- Exercise directions -
Scan the records beneath this line for the line holding "Click the 前々回 column header" and the line holding "Screen dimensions: 515x543", then transcribe exactly those two and all lines between.

(Data extracted from a collection)

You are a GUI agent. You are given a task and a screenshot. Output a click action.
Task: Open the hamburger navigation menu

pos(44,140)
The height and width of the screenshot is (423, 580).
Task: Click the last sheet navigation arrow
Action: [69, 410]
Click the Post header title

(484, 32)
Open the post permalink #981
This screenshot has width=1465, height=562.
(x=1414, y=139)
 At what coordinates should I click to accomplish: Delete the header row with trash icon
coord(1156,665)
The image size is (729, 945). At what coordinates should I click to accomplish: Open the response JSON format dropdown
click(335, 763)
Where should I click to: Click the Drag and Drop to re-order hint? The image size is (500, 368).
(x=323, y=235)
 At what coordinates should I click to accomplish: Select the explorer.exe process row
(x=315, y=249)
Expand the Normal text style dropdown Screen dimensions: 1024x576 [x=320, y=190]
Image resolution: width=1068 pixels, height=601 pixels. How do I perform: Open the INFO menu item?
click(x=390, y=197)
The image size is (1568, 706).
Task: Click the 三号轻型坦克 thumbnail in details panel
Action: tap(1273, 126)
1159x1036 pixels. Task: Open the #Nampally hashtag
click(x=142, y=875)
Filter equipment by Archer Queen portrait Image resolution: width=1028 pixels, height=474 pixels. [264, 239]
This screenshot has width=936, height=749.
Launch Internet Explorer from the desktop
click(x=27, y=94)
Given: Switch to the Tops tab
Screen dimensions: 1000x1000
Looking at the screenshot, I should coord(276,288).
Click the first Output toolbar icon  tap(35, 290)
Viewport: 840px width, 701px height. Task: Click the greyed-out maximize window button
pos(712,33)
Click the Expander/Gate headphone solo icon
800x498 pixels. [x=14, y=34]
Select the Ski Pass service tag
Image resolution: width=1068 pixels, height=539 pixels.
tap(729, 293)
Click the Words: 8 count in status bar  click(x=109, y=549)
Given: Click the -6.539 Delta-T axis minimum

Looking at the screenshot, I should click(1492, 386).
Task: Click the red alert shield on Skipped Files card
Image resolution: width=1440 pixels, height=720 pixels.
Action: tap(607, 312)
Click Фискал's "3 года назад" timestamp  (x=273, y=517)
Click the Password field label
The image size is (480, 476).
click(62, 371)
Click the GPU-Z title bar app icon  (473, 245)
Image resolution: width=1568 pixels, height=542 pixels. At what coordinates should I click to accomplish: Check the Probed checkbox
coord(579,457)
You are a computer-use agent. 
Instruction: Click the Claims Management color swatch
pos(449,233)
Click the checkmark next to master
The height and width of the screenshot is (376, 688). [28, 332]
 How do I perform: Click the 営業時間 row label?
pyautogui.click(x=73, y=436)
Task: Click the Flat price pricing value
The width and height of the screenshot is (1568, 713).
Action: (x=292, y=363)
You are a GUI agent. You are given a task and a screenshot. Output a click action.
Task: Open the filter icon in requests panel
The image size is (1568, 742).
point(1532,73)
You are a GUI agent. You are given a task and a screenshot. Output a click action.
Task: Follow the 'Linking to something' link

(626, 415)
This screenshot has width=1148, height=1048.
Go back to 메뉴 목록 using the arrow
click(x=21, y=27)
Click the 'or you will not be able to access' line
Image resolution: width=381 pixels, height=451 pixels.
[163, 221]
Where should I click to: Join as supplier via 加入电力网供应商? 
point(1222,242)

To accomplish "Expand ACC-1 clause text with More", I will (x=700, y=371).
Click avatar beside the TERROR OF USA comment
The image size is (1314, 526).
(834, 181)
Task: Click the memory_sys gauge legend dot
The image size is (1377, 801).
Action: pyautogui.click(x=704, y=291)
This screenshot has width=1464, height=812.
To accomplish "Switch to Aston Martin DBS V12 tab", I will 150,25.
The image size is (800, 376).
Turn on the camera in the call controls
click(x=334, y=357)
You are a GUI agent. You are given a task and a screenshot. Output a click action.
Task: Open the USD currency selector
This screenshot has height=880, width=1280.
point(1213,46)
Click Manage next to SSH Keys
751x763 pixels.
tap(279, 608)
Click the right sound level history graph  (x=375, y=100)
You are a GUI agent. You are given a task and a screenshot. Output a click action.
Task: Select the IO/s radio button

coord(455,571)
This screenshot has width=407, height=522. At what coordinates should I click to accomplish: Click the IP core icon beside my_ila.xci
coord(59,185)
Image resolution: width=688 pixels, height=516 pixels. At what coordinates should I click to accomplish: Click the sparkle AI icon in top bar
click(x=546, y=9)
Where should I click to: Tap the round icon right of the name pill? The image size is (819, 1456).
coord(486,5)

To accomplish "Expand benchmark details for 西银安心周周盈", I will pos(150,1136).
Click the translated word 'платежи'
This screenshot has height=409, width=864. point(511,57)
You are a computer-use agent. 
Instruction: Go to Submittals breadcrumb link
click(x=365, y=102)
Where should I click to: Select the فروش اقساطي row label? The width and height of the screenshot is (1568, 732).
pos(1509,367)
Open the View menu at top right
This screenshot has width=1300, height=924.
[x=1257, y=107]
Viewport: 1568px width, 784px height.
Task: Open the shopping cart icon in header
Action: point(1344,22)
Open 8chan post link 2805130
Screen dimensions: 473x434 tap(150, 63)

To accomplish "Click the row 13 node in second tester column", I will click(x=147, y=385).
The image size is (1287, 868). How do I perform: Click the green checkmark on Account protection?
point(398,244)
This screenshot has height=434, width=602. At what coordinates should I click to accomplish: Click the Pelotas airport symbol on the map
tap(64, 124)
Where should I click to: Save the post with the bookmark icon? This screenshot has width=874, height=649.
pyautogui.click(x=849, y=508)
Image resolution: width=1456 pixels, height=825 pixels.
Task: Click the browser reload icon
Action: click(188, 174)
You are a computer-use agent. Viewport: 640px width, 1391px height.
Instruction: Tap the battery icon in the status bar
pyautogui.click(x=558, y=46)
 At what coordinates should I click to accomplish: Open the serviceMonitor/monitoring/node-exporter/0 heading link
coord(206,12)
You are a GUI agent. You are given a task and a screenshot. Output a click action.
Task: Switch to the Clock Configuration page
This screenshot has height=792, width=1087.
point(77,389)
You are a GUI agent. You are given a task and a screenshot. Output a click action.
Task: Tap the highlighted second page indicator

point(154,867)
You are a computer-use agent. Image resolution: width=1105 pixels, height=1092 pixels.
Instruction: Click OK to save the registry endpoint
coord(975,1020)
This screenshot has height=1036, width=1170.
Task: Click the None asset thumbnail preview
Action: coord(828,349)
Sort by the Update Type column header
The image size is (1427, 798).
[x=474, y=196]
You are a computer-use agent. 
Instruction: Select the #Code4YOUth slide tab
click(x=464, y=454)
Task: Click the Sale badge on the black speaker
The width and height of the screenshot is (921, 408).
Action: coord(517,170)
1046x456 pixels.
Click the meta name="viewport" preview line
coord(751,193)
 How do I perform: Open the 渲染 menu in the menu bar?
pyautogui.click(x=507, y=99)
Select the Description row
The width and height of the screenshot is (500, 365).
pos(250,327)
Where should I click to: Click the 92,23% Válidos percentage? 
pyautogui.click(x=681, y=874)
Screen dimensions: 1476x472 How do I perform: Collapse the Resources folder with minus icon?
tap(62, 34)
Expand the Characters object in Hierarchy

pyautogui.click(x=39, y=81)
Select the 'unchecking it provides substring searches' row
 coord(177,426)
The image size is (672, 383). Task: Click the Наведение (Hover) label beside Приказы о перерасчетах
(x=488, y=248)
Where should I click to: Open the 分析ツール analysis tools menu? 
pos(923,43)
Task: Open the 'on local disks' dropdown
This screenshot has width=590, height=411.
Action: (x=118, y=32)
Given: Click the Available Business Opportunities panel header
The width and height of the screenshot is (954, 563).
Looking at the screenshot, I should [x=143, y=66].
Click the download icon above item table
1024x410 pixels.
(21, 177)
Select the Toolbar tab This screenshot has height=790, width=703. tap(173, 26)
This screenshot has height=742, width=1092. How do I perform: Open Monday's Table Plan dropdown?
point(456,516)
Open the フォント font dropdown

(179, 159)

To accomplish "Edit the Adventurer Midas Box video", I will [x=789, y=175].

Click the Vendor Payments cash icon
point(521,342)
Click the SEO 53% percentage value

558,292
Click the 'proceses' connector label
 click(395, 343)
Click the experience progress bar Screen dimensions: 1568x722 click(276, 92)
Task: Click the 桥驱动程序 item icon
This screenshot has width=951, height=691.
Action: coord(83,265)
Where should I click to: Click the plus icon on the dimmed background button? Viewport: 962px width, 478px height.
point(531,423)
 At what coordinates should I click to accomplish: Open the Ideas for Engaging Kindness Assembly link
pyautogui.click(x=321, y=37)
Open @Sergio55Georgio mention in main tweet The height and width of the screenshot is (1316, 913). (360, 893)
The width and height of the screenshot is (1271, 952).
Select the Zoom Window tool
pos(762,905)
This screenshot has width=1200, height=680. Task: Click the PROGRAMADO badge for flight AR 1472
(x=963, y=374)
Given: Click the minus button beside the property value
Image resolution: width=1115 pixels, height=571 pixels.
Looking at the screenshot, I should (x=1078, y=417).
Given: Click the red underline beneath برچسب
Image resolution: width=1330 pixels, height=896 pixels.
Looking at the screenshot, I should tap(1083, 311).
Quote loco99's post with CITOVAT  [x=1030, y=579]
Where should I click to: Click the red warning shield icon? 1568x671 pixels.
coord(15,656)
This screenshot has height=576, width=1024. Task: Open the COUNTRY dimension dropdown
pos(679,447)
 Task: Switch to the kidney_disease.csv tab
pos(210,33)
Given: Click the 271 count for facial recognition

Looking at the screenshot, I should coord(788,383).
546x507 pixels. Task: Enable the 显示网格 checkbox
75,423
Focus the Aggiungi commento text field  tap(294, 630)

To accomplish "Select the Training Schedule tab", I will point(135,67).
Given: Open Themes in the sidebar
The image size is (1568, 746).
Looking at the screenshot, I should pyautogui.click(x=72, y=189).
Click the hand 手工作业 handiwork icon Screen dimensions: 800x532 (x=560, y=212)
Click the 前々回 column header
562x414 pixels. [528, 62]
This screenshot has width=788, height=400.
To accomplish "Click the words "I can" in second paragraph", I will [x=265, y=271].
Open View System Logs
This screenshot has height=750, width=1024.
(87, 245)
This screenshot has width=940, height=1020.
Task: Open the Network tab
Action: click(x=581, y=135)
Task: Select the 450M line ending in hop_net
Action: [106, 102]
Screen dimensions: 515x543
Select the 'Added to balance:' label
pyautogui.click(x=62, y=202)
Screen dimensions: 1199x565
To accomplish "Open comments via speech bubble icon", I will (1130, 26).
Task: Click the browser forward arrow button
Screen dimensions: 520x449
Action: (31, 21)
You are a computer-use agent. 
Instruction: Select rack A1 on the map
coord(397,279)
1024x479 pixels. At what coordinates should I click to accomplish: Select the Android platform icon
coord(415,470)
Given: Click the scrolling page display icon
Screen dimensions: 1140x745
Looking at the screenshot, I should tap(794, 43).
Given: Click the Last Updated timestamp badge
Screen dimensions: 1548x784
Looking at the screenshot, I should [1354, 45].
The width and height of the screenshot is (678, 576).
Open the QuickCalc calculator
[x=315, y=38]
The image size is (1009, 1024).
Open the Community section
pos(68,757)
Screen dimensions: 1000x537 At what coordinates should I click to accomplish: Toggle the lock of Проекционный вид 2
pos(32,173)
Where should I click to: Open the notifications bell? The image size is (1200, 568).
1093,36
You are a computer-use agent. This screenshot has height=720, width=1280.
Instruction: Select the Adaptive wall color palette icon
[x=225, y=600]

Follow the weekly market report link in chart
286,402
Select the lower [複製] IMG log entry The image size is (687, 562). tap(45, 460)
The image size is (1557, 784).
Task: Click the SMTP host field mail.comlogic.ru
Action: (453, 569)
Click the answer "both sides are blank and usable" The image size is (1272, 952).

- Task output -
Click the 前々回 column header
562x414 pixels. [528, 62]
This screenshot has width=788, height=400.
To accomplish "Click the words "I can" in second paragraph", I will [x=265, y=271].
Open View System Logs
This screenshot has height=750, width=1024.
(87, 245)
This screenshot has width=940, height=1020.
Task: Open the Network tab
Action: click(x=581, y=135)
Task: Select the 450M line ending in hop_net
Action: [106, 102]
Screen dimensions: 515x543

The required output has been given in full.